- Born: 17 January 1960 Colombo, Sri Lanka
- Died: 5 January 2018 (aged 57) Colombo, Sri Lanka
- Education: University of Wales, College of Cardiff University of Colombo Royal College Colombo St. Aloysius' College (Galle)
- Spouse: Kishani
- Children: Ishika, Sherantha
- Scientific career
- Fields: Professor of Computer Science
- Workplaces: University of Colombo
- Doctoral advisor: Prof. W.A. Gray

= Gihan Wikramanayake =

Sri Lankan computer scientist and academic (1960–2018)
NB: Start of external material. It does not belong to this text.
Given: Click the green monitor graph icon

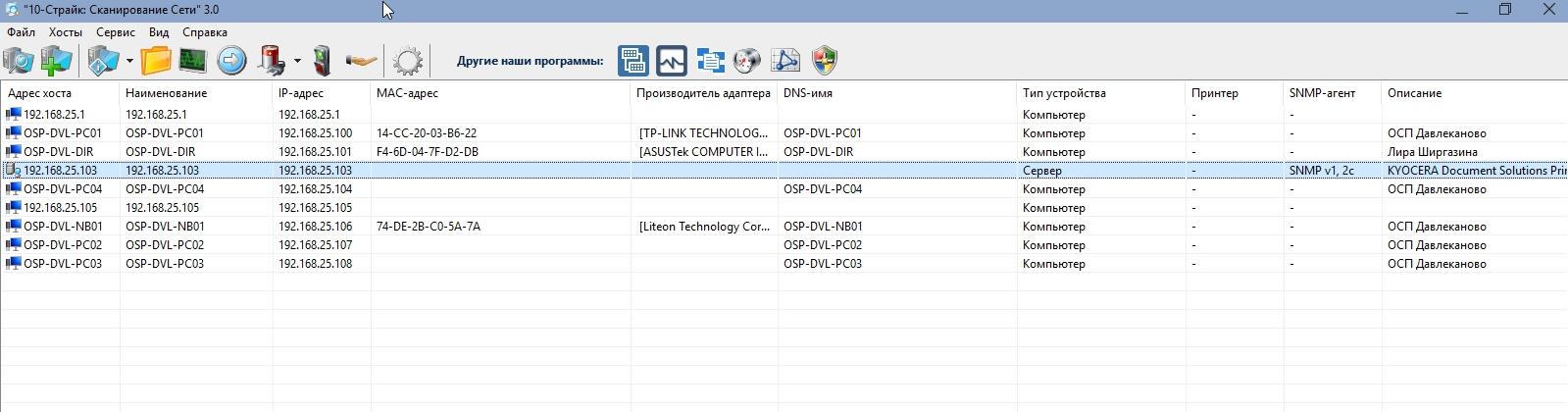Looking at the screenshot, I should click(x=193, y=61).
Gihan Nilendra Wikramanayake, FBCS, CITP (17 January 1960 – 5 January 2018) was a Sri Lankan academic. He was a Senior Professor in Computer Science and attached to the Department of Information Systems Engineering. He was the Director of the University of Colombo School of Computing (UCSC) from 24 May 2010 to 31 May 2016. He was the Head of the Department of Information Systems Engineering from September 2002 to September 2005. He also served as the deputy director of the UCSC from 2003 to 2006.

== Education ==
Educated at St. Aloysius' College (Galle) and Royal College Colombo, he graduated from the University of Colombo with a BSc in statistics and mathematics with First Class Honours in 1984 and went on to gain a MSc and PhD in computer science from the University of Wales, College of Cardiff in 1989 and 1996.

== Academic career ==

In 1984 he joined the Computer Centre of the University of Colombo as a trainee programmer, he moved to the Department of Statistics and Computer Science as a researcher before becoming an Assistant Lecturer. In 1990 he became a Lecturer and Senior Lecturer in 1996. Moving to the new Department of Computer Science in 2000 he became its acting Head in 2002.
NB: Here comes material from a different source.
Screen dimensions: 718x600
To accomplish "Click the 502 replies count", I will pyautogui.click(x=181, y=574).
In 2002 he became the head, Department of Information Systems Engineering, UCSC and deputy director, UCSC in 2004. From 2007 to 2008 he was the acting Head, Department of Communication and Media Technologies. He was also a visiting scholar of University of New Mexico, Stockholm University and Umeå University. In 2010 he became the Director of the UCSC and a professor of Computer Science. He served two terms as director UCSC.

==Death==
On 5 January 2018, Wikramanayake died at the age of 57 from motor neurone disease.